Malgré Coronavirus, Odon Mbo mobilise pour la Libération immédiate du Congo !

Qualifie arrestations et feuilletons judiciaires de manœuvre de diversion !

A chaque grande crise planétaire - il est devenu difficile de ne pas s’en apercevoir - des stratèges avisés avancent insidieusement leurs pions, rabattent des cartes pour s’imposer, consolider leurs positions ou gagner des avantages sur l’échiquier international. Une chose est déjà certaine : l’après-Coronavirus sera caractérisé par des changements structurels profonds à l’échelle mondiale. Mais alors, dans quel état, des peuples, aujourd’hui sous occupation, à l’instar de la Palestine et de la République à démocratiser du Congo (RDC), vont-ils traverser cette crise manifestement déterminante pour les nouveaux grands équilibres dans le monde de demain ? Avec un peu de discernement, on peut comprendre que c’est surtout dans ces pays dominés qu’on devrait le plus s’appliquer et s’agiter ; si on veut changer la donne, viser une autre redistribution des cartes à son avantage et forcer, un tant soit peu, son destin. Est-ce dans cette perspective que certains des ténors de la Résistance congolaise surgissent et se débattent pour prendre leurs responsabilités devant l’Histoire, mettre à contribution les circonstances impromptues et préparer un autre avenir pour le Congo de Lumumba ? Bravant à dessein sa délicate convalescence, Odon Mbo semble être de ceux qui sont déterminés à profiter du contexte pour sortir le Congo du joug. Mais, échappera-t-il aux écueils stratégiques, qui ont souvent gangrené et anéanti aussi bien ses propres belles initiatives que les actions globales de la Résistance ?

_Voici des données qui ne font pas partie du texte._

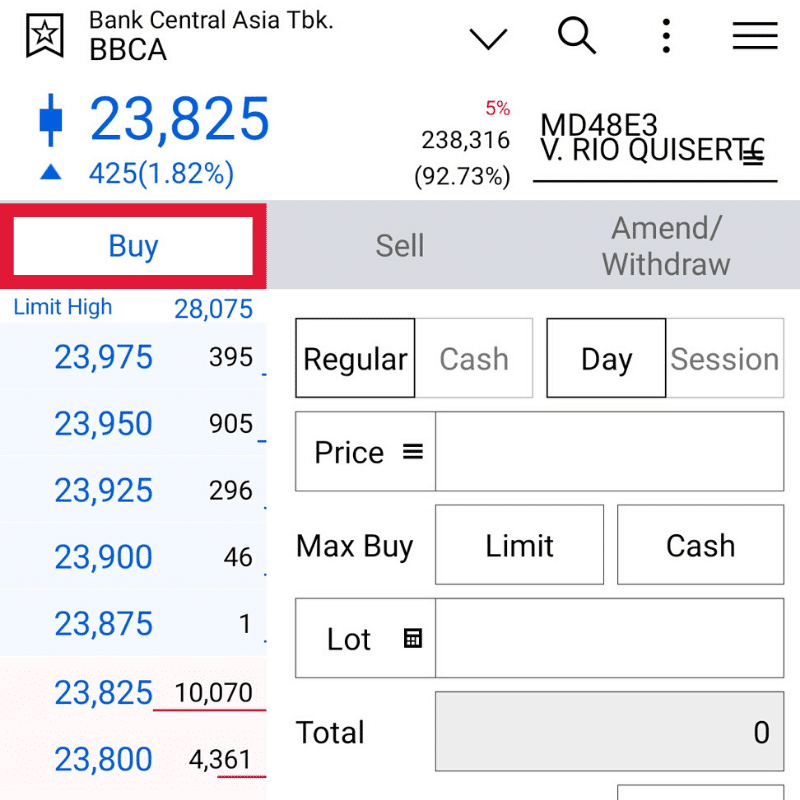Open the hamburger navigation menu
The height and width of the screenshot is (800, 800).
[x=755, y=36]
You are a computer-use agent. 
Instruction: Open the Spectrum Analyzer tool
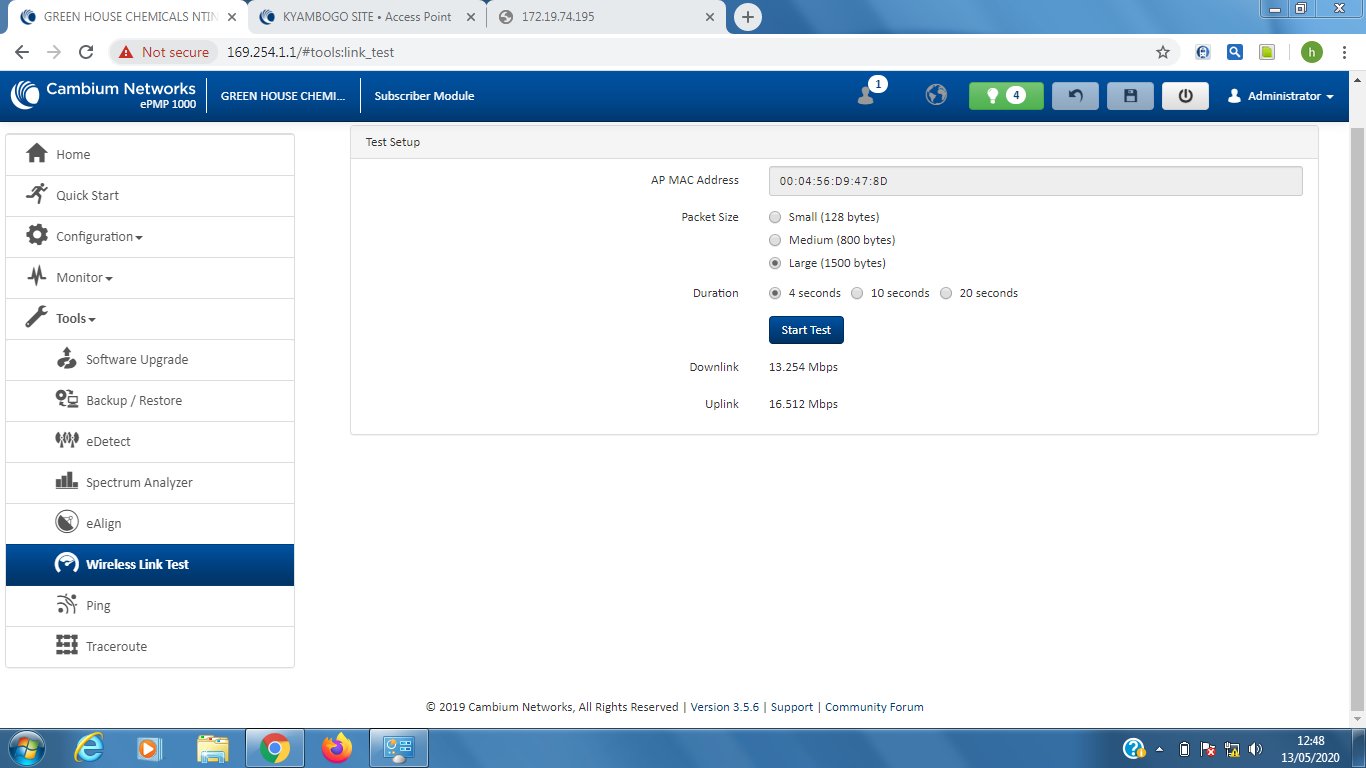(139, 483)
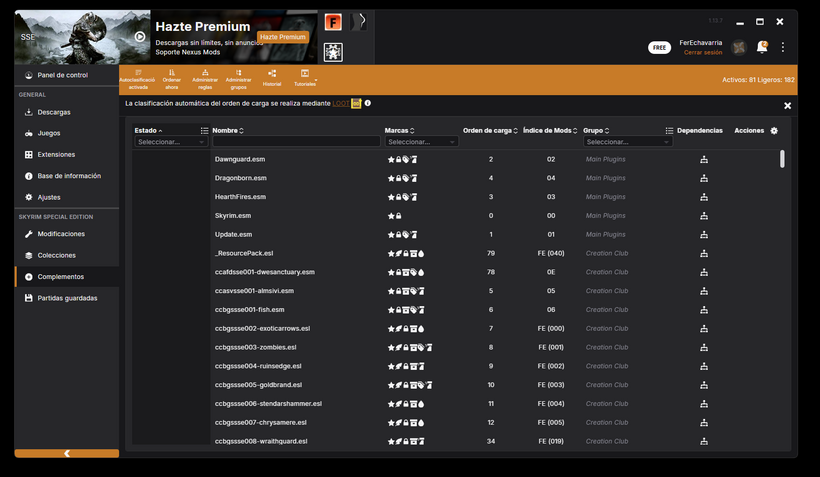
Task: Open the Estado filter dropdown
Action: 171,142
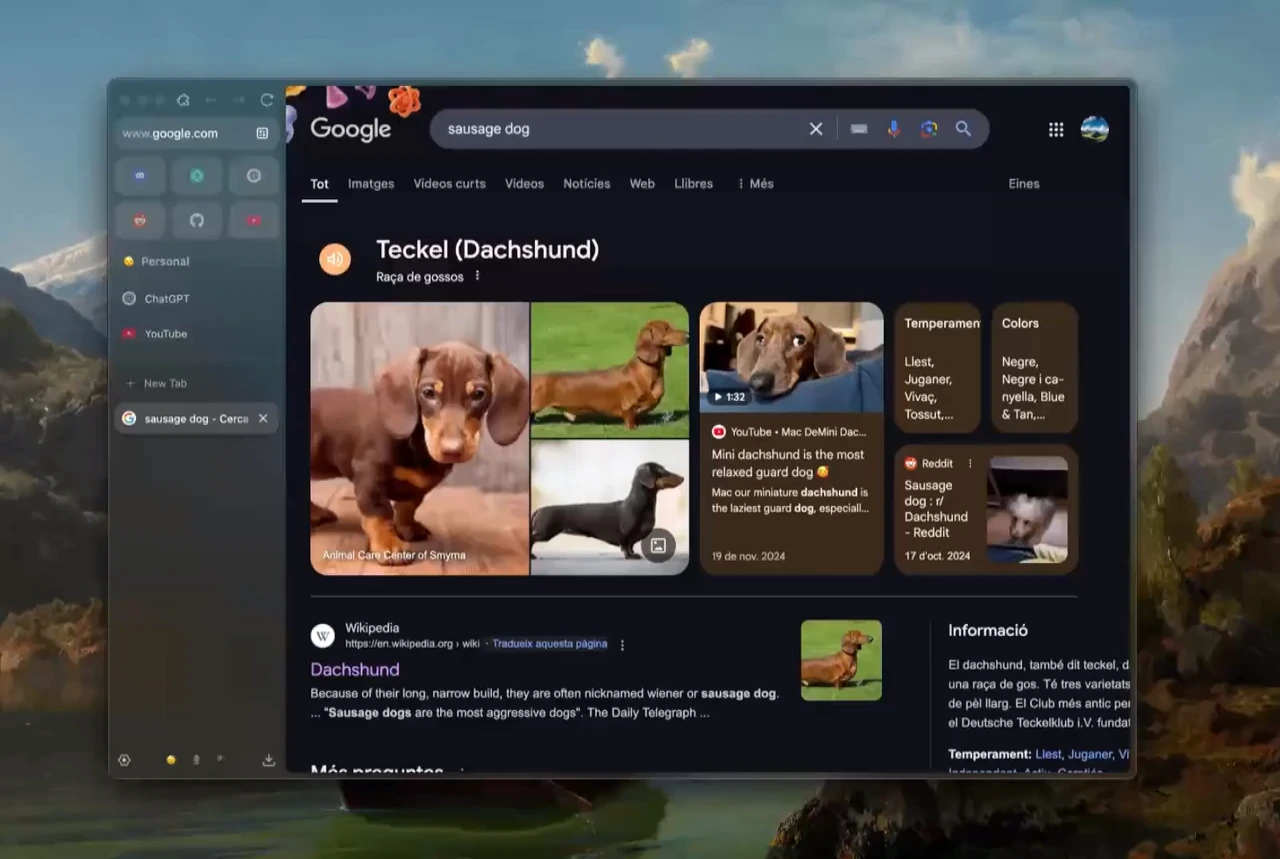Click the Downloads icon in the sidebar bottom
The image size is (1280, 859).
tap(268, 760)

En effet, aujourd’hui décapitée et émiettée, la Résistance congolaise a-t-elle définitivement failli à ses ambitions, à ses objectifs, à ses devoirs patriotiques ? Est-il trop tôt pour faire le bilan à charge d’un mouvement qui a pris plusieurs formes selon les époques et ciblé divers ennemis de natures et de calibres sensiblement différents au fil des temps, sans palpable résultat ? Toujours est-il qu’en lieu et place du statu quo linéaire, qui l’a caractérisé depuis des lustres, c’est plutôt à une brutale totale mutation et d’ampleur inédite que nous assistons aujourd’hui dans les orientations de la Résistance congolaise. Des slogans, souvent creux, d’une Résistance plus symbolique qu’active, divers groupes des patriotes combattants semblent désormais avoir changé le fusil d’épaule et se montrent plus enclins à des attitudes et à des actions libératrices concrètes. Ainsi, même s’il le fait sans fougue harangueuse et sans effusion d’émotions galvaniseuses manifestes, les appels d’Odon Mbo aux actions de Libération, à la mobilisation et à la réorganisation des synergies collectives ont été perceptibles et le placent aussi bien lui-même que la Convention des Congolais pour la Démocratie et la Paix (CCDP), sous couvert de laquelle il mobilise, dans le renouveau d’un mouvement jadis terni par des décennies d’inefficacité et d’affligeante léthargie, pour les propulser , de manière anoblissante, à l’avant-garde de la quête de la Libération. L’élan tend à se généraliser. La Résistance a donc vécu, vive la Libération !

militaire

La Résistance a vécu, vive la Libération !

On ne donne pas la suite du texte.